Взгляд Ларри был несколько более милостив; он рассматривал членов семьи как жертв общего невежества и необразованности, подверженных тому же страху, который терзал парней и отравлял его отношения с ними, страху, что какой — нибудь пройдоха отнимет у них то, что они считали по праву своим. По большей части, впрочем, раздоры не вырывались наружу после того, как между Элвисом и Верноном наконец установились более или менее нормальные отношения, в которых жизнь Вернона с Ди и ее детьми была принята просто как факт, и Вернон мог ходить из своего нового дома на улице Долан в свой офис позади особняка в Грейсленде через задние ворота, завтракать с Элвисом в кухне Грейсленда или приходить с визитом без особых церемоний в любое время дня и ночи.

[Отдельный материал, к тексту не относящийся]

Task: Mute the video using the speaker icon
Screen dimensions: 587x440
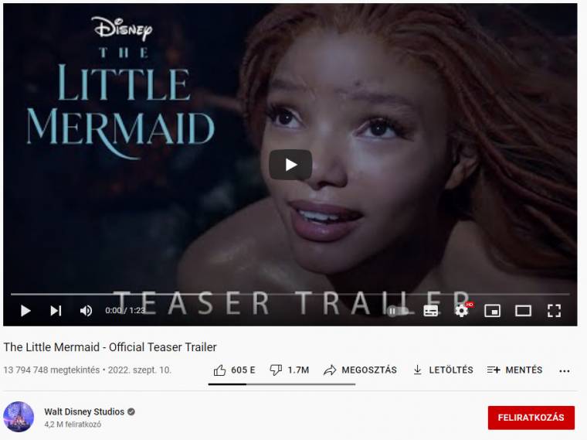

В сущности, единственным неоскудевающим источником напряжения между отцом и сыном были деньги: Элвис понятия не имел, что сколько стоит, и ему не было до этого никакого дела, по наблюдению Ларри; Вернон, наоборот, «жил в постоянном страхе, что их постигнет какое — нибудь несчастье и что в один прекрасный день они с Элвисом окажутся снова в Тьюпело… [такая перспектива] приводила Вернона в ужас».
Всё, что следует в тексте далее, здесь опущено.